Experts believe the economic impact would be much severe if the domestic travel restriction in Australia is not lifted soon. The health and safety measures for travellers and the industry workforce are paramount. That’s why the Gloria Guevara, WTTC President & CEO, recommends opening ‘travel corridors’ between countries who have controlled the spread of the virus. This will provide immediate support to the Travel & Tourism ecosystem and be vital to kick-start economic recovery, followed by rebuilding the livelihood of millions.
The culinary tourism is also severely affected due to the disruptions in operations in both the travel industry and food & beverage industry.
Adapting global health and safety protocols will also ease the burden from travel operators.
Last month Australian Prime Minister announced the international travel ban might extend till July 2021, Aussies preparing themselves for more local and virtual travel. Australia tourism board have already revamped its national marketing strategies. Tourism Australia and Tourism Western Australia did a remarkable job in launching virtual extravaganza for hungry travellers.
By arranging virtual tours to the pristine beaches of west cost or dancing on the tunes opera music or learning to cook exclusive Aussie secret recipes, Australia tourism with their tourism campaign Live From AUS, has managed to keep the travellers engaged online.
Domestic tourism hot spots like the Gold Coast have increased their ad spent to attract more local travellers.
Trans-Tasman travel bubble is also threatened with rising COVID-19 cases in Australia. Last week both Australia and New Zealand prime ministers discussed the possibility of reopening borders for both countries but yet to reach an agreement.
Travel restrictions for international travel will be another reason that medium and long-haul destinations will suffer, ultimately hampering the aviation industry. To survive the airline industry may have to cut the services and increase the airfares. This may not please the customers who are probably already planning the virtual meetings rather than spending on expensive and risky air travel.

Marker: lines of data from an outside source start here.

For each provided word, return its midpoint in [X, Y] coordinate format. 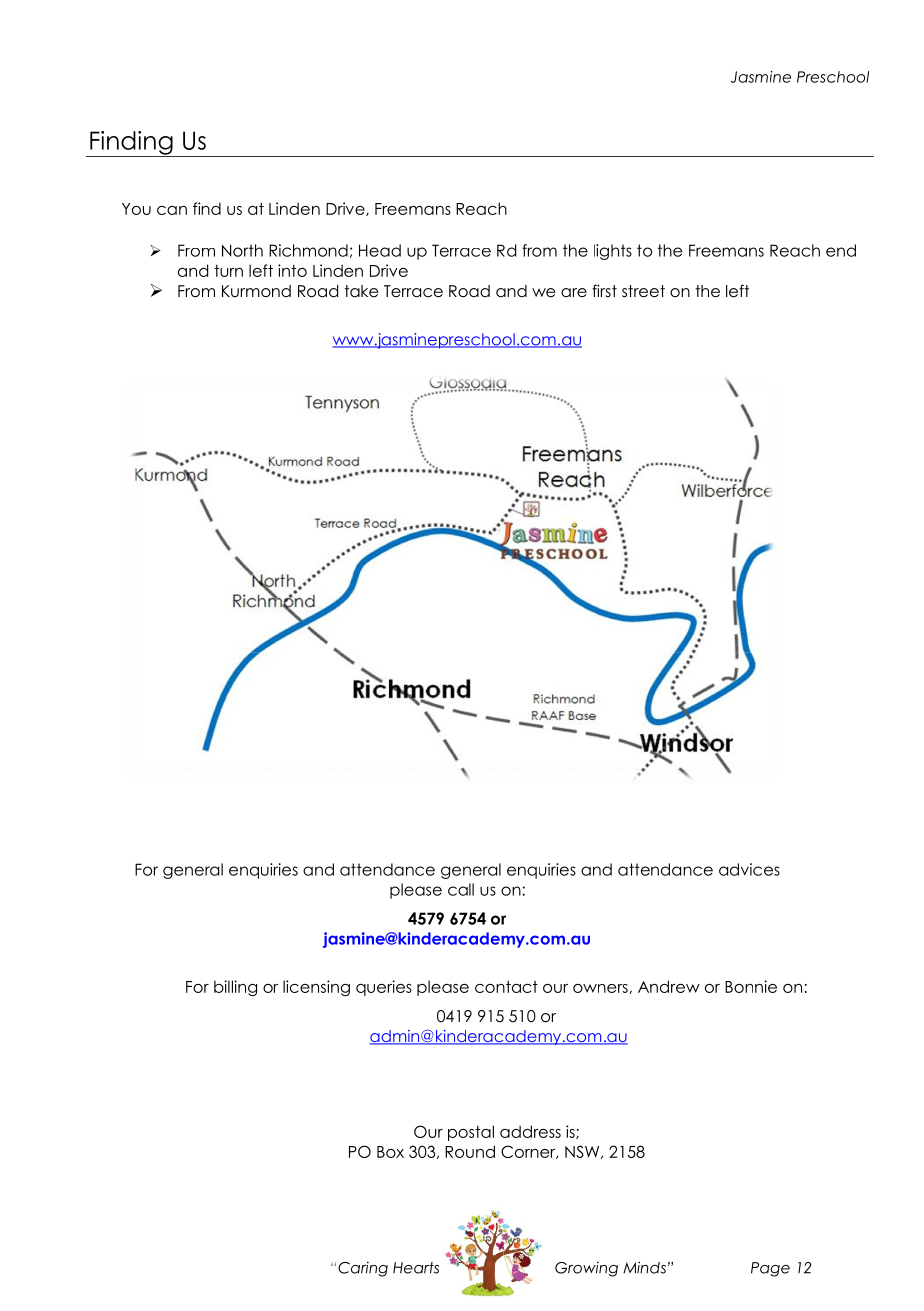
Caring [363, 1269]
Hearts [416, 1268]
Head [380, 250]
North [242, 250]
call [461, 889]
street [643, 291]
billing [235, 988]
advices [749, 869]
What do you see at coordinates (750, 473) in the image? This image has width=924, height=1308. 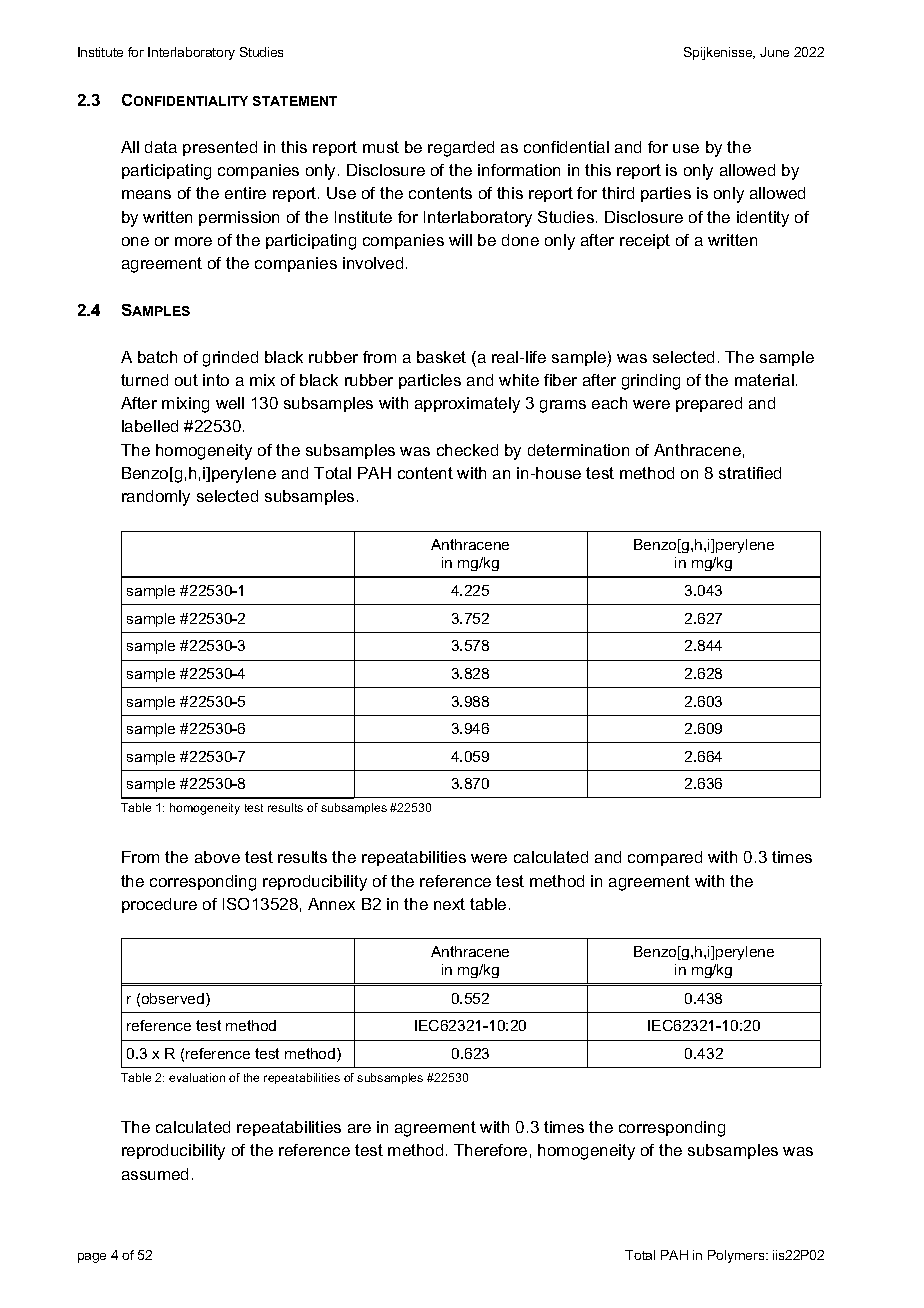 I see `stratified` at bounding box center [750, 473].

Reduced passenger demand and inadequate cargo demand, the aviation industry also faces high debt scenario. As of now, airlines are highly dependent on domestic travel. IATA expects long-haul travel to resume ‘not so soon’.

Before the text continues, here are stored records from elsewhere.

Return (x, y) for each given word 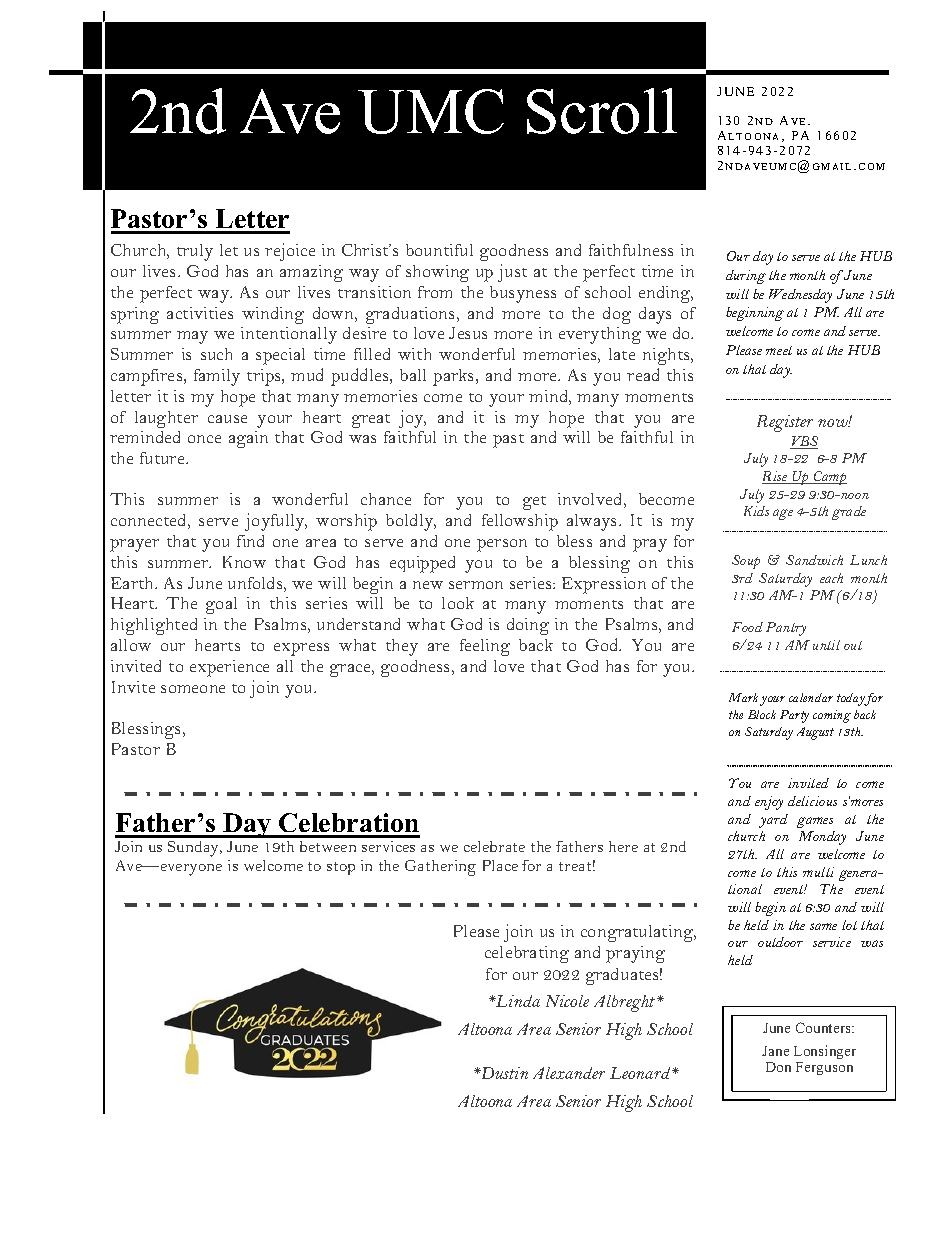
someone (193, 689)
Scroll (602, 111)
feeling (485, 647)
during (746, 277)
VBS (804, 442)
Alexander (569, 1073)
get (534, 503)
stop (341, 868)
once (204, 439)
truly (195, 252)
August (815, 733)
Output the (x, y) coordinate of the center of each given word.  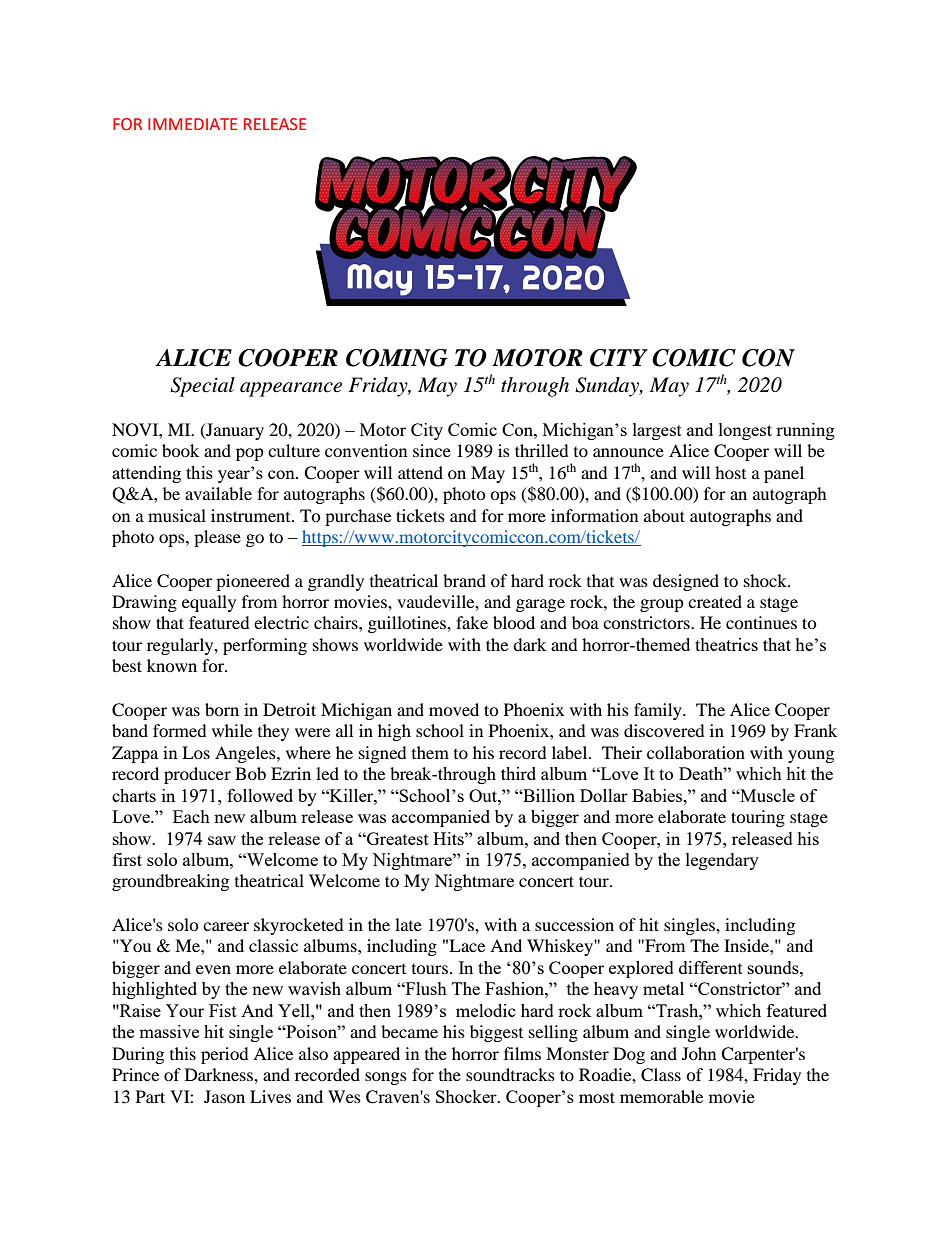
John (699, 1053)
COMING (397, 358)
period (225, 1055)
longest (745, 431)
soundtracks (510, 1074)
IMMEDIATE (192, 124)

In June 2020, when airlines started to restart operations, Melbourne Airport welcomes 123,887 passengers, but that was still down from 1,963,625 in June 2019. However, Sydney Airport recorded a bit positive data, with the domestic passenger in June more than double in May.
Will life get back to the post-COVID scenario? Experts believe, not in the foreseeable future. With the government announcing an extension of its Jobkeeper scheme, the Accommodation Association of Australia and Tourism Accommodation Australia have expressed their gratitude. Jobkeeper scheme has been successful in maintaining employment for 30,000 people, about 75,000 people have already left the industry. Australia’s major accommodation organisations have applauded this positive announcement.
The multi-billion-dollar scheme will be reduced from its current A$1,500 per fortnight to A$1,200 from October through December and then to A$1,000 for the final three months in 2021.
Tourism Accommodation Australia CEO Michael Johnson believes that international travel is uncertain for at least 12 months; hence domestic tourism is the only way out.
Restaurants and bars are coming up with innovative ideas like offering gift cards.
With an emphasis on local tourism and ensuring the health and safety of the travellers as well as industry workforce is going to be the New Normal. All the major sectors,
Tourism, Aviation and Hospitality, are revamping their strategies to sustain in this crisis, and going forward will implement newer game plans. The operators remain confident that Australia will recover soon and remove restrictions starting with state borders. All this while following the orders from health experts.